Design Rationale & Frequently-Raised Questions¶
This page answers the questions reviewers most often raise about a package of StatsPAI's scope, with pointers to the concrete evidence in the repository. It complements the JOSS reviewer guide (how to install and smoke-test) and the JOSS validation dossier (the validation evidence itself). Every claim below links to a file you can open.
Scope & quality¶
With 1,000+ functions across 81 submodules, how can a reviewer trust the breadth?¶
StatsPAI does not ask reviewers to take 1,020 functions on faith. Three mechanisms make the breadth auditable rather than assertable:
- Validation tiering is explicit and machine-readable. Parity-backed
functions expose a
validation_statusso a human or agent can tell certified numerical evidence apart from API-stable breadth. Nothing is silently presented as validated when it is not. - Independent validation tracks, not self-comparison. The numerical core is pinned against external references:
- 124 reference-parity checks (
tests/reference_parity/) against R, - 54 external-parity checks (
tests/external_parity/) against the canonical upstream Python implementations (e.g. DoubleML), - R/Stata cross-language parity (
tests/r_parity/,tests/stata_parity/), - Monte-Carlo coverage checks (
tests/coverage_monte_carlo/), - original-paper replays (
tests/orig_parity/). The archived full-suite report records 5,200 passed on Python 3.9 (test_results_full_suite.md). - Coverage is honest and rising. The CI line-coverage gate was lifted
from a 15% placeholder to 60% against a measured 70.5% baseline
(historical full-suite coverage XML snapshot). The current CI gate uses the
coverage.xmlgenerated inside the same job, while.coverage_campaign/tracks the dedicated campaign driving the six core estimator modules (did iv rd synth dml panel) to ≥95% line coverage under the full suite — test-only, with real numerical assertions, no mocking of numerical paths.

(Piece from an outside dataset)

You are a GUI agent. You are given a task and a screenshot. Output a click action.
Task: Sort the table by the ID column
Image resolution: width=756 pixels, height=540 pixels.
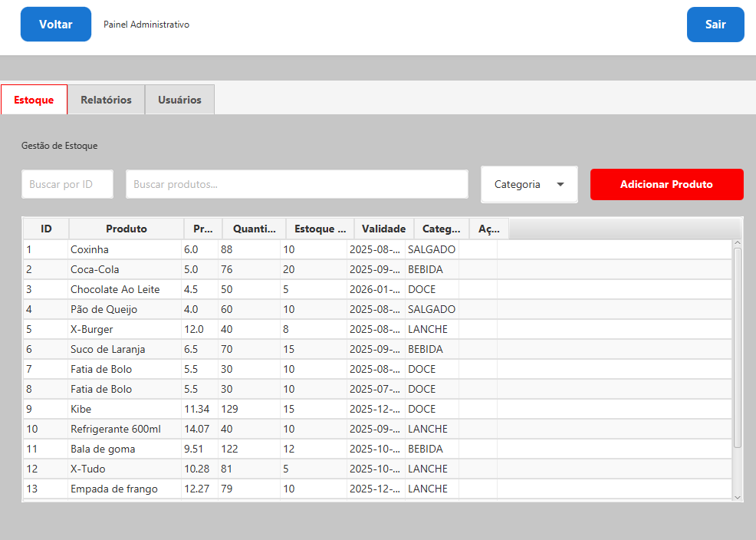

The honest framing — also stated in the validation dossier — is that
certified methods carry parity or analytic evidence, while breadth
methods are API-stable and documented; the validation_status field is the
contract that keeps the two from being conflated.
Isn't a package this large just thin wrappers around existing tools?¶
No. A grep of the source shows exactly one wrapper boundary
(src/statspai/fixest/wrapper.py, an opt-in pyfixest bridge); the
estimators are first-party implementations. StatsPAI depends on the
scientific-Python stack (NumPy, SciPy, pandas, statsmodels, scikit-learn,
linearmodels) and implements the causal/econometric layer on top of it
rather than re-exporting another package's estimators.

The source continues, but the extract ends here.